### WHAT NEEDS TO BE DONE
In the forum thread excerpt, which days does the writer plan as low-carb days?

### SELECTED EXCERPT
"""

I will use the high carb 2 workout days and the low carb will be wed and sat and moderate carbs sun and thur. Should I check my scales every 1 week because I gained about half a stone which is obviously water weight but I am not sure when I will get a true measurement.
Again, Thank you so much for this information, it is really going to help me allot.


----------



## suraj (Dec 24, 2011)

Also, if I eat juggernauts plan will I be able to tell if its working by lifting heavier on my next workout and having minimum fat gain or will I have to weigh myself weekly? Because my scales go up in stones and kg so makes it hard to see 0.8 pounds gain or loss, I think I might invest in some better scales, more accurate, or should I just take body measurements and make sure I can lift atleast 3kg every week or 10 kg every 2 weeks.


----------



## juggernaut (Dec 24, 2011)

suraj said:


> Also, if I eat juggernauts plan will I be able to tell if its working by lifting heavier on my next workout and having minimum fat gain or will I have to weigh myself weekly? Because my scales go up in stones and kg so makes it hard to see 0.8 pounds gain or loss, I think I might invest in some better scales, more accurate, or should I just take body measurements and make sure I can lift atleast 3kg every week or 10 kg every 2 weeks.

"""

### DATA UNDER STUDY
"""

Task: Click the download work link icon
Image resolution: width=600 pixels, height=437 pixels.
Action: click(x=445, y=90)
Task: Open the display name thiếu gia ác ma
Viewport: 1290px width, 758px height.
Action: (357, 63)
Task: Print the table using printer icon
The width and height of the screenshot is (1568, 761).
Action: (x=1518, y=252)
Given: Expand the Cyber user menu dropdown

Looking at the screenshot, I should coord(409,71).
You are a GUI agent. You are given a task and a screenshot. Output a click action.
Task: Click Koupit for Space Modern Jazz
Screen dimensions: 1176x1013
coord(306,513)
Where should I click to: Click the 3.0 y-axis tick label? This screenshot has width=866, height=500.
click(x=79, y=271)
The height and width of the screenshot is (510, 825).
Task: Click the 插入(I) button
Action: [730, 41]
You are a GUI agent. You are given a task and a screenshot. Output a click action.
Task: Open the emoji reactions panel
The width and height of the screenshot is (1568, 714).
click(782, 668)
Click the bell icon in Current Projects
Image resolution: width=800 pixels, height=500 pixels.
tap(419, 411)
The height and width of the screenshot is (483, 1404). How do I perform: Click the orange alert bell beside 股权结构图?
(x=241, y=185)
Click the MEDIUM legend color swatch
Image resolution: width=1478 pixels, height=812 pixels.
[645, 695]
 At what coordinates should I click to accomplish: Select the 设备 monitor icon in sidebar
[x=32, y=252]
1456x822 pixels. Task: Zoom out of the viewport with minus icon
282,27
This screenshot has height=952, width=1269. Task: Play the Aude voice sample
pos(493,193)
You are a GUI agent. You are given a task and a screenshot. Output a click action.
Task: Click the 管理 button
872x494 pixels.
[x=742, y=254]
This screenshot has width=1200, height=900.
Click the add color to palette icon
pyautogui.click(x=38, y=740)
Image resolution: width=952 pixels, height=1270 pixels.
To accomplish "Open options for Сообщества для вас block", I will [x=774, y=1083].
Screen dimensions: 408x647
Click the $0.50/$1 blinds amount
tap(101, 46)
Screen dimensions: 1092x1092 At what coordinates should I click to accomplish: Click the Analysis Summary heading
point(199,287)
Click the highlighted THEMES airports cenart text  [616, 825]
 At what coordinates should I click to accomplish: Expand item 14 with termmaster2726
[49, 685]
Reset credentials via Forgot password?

"""

### EXERCISE SOLUTION
Wednesday and Saturday.